### SUPPLIED PASSAGE

+===+

Lent V: Umami
Some fragmented thoughts on brisket, that unparalleled savory flavor, preparation, daffodils, and book tour
April 10, 2025
Grand Rapids, Mich.
Tristan and I just got home late last night from the Texas swing of the book tour. Of course we brought a few pounds of brisket home with us. We got it at Helberg Barbecue in Waco, one of my absolute favorites.
Proprietors Phil and Yvette Helberg have been on a long journey. Shortly after I first visited in the autumn of 2023, a fire ravaged their four-year-old restaurant. Their new place just opened a month ago, so it was a particular delight to see what they have built and re-built.
Phil and Yvette are people of deep faith; Helberg’s tagline is “salt, pepper, and a whole lotta prayer.” Maybe it’s just my bias, but having heard some of their story, I also think there’s a profound connection between that faith and the flavors they create.
Some of that has to do with Phil’s openhearted, culinary embrace of Yvette’s Filipino heritage; he told me once about a “very umami” marinade that he was making—Sprite, soy, garlic, oyster sauce, cane vinegar—for his adobo. While that wasn’t on the menu yesterday, his classic smoked brisket is no less satisfying—and no less of a beautiful umami bomb. And his chopped brisket banh mi shows how versatile brisket can be; the pickled carrots and onions are the perfect bright counterpoint to the rich meat, and the garlic aioli adds savory richness.


I’m already thinking of the fried rice that will eventually put that Helberg brisket to good, umami-boosting use. I love that the dish is layered with collaboration—that someone else tended the meat for hours, seasoning it and then infusing it with smoke. In my wok, the fat will melt into the rice. I’ll chop up some green peppers, onions, and scallions to offset the richness. And I will think, as I always do when I make this dish, of the happy marriage of Texas and Hong Kong, Tristan’s traditions and mine. If there were a dish that perfectly encapsulates us, this is it.
--
There are multiple ways to make fried rice. When my mom makes it, she often scrambles the egg first and then chops it up. When my grandmother made it, she’d crack the egg right over the rice, so that each grain was coated. As the egg cooked, the rice would fluff up. I love my mom, and she has always been the best cook in the family, but I preferred my grandmother’s version of fried rice.

+===+

### COLLECTED DATA
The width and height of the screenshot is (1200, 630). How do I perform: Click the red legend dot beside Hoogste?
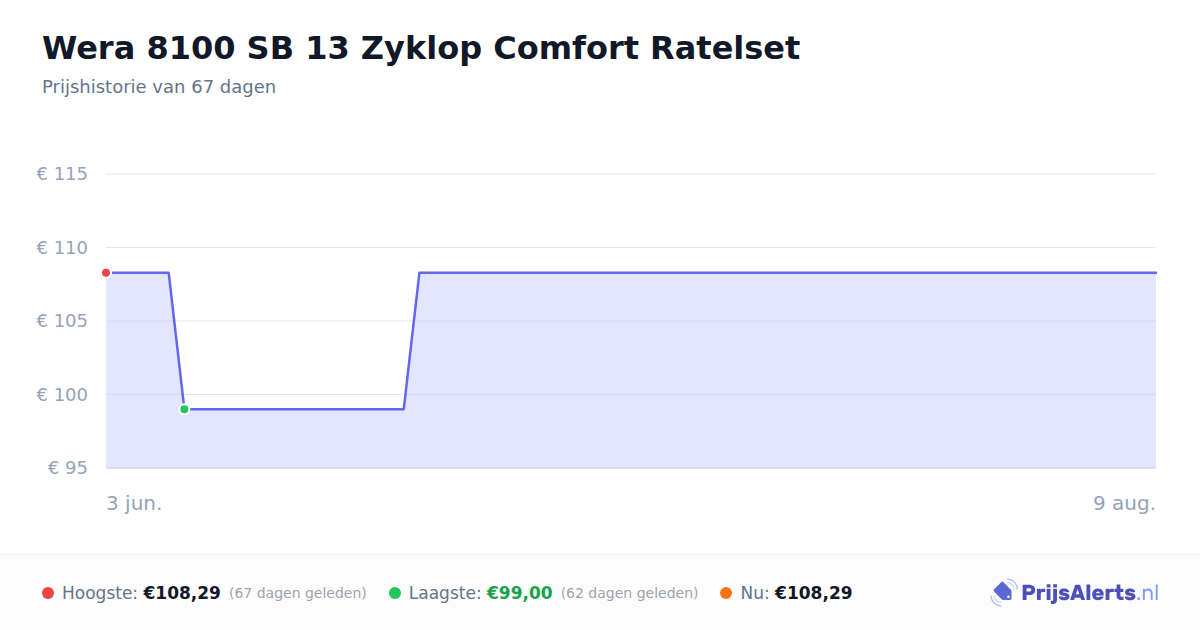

+===+

### GOALS
(1) According to the brisket essay, where did the author and Tristan buy the brisket they brought home?
(2) Write the next few paragraphs of the essay on brisket and fried rice, starting after its last sentence.

### ANSWER SET
(1) At Helberg Barbecue in Waco.

(2)
Grandma’s fried rice developed a crispy crust on the bottom of the wok. Once these near- burnt bits— called 飯焦 (“fan jiu”)— were mixed in, the best bites had just a little crunch. 飯 (“fan”) is the Cantonese word for cooked rice. 焦 (“jiu”) can mean “scorched” or “burnt,” but it can also mean “focus.” The heat concentrates all the rice’s goodness into that crispy layer. 飯焦 is the Chinese cousin of Persian tahdig as well as the socarrat you find at the bottom of the best paella. Deeply savory and rich with umami, it tasted to me like comfort and love.
I cook fried rice the way I learned from my grandmother, but I’ve never quite been able to replicate her 飯焦. Maybe I don’t give it enough time. “Shhhh,” my grandmother would probably say. “You need to wait. Just wait.”
...
To me, the heat of the wok expresses culinary love, softening what’s hard and imbuing it with flavor. Whether you’re deep-frying or steaming, stir- frying or poaching, 鑊氣 (“wok hei”), the breath of the wok that the Cantonese venerate as near-spiritual, is present, eliciting the inherent goodness of the ingredients.
--
Umami is perhaps the least familiar of the five flavors, and the most challenging to explain. It wasn’t even clearly identified until Japanese chemist Kikunae Ikeda set about trying to figure out exactly what made dashi, the seaweed and seafood-based stock that is fundamental in the Japanese kitchen, so satisfying. In 1908, he isolated a compound that we now call monosodium glutamate (MSG), which naturally occurs in seaweed, and he decided to call the flavor itself “umami.”
Though Ikeda was the first to understand scientifically how umami occurs, and though he was working with dashi, its presence is global. You’ll find it in Parmesan cheese, and anchovies, and Marmite, and mushrooms and tomatoes—particularly in varieties that are dried, which concentrates the flavor. In Chinese cooking, it’s most common in soy sauce. The Chinese equivalent of umami, 鮮味, literally means “fresh taste,” which doesn’t really capture the full scope of umaminess. That first character, pronounced “seen” in Cantonese, can mean “rare,” “tasty,” “special,” and “vivid.” It combines the ideograms for “fish” and “sheep”—as if someone once imagined that such a meal would embody that full range of satisfying flavor.

In the cookbook Umami: Unlocking the Secrets of the Fifth Taste, chef Klavs Styrbaek and researcher Ole Mouritsen explore both the savory experience and its scientific background. They also note one other odd aspect to umami. “What is very unusual about umami is that the intensity of the taste it imparts is not solely dependent on how much glutamate is present,” they write. “To a much greater extent, it is affected by synergistic interactions with other substances that increase its gustatory intensity.”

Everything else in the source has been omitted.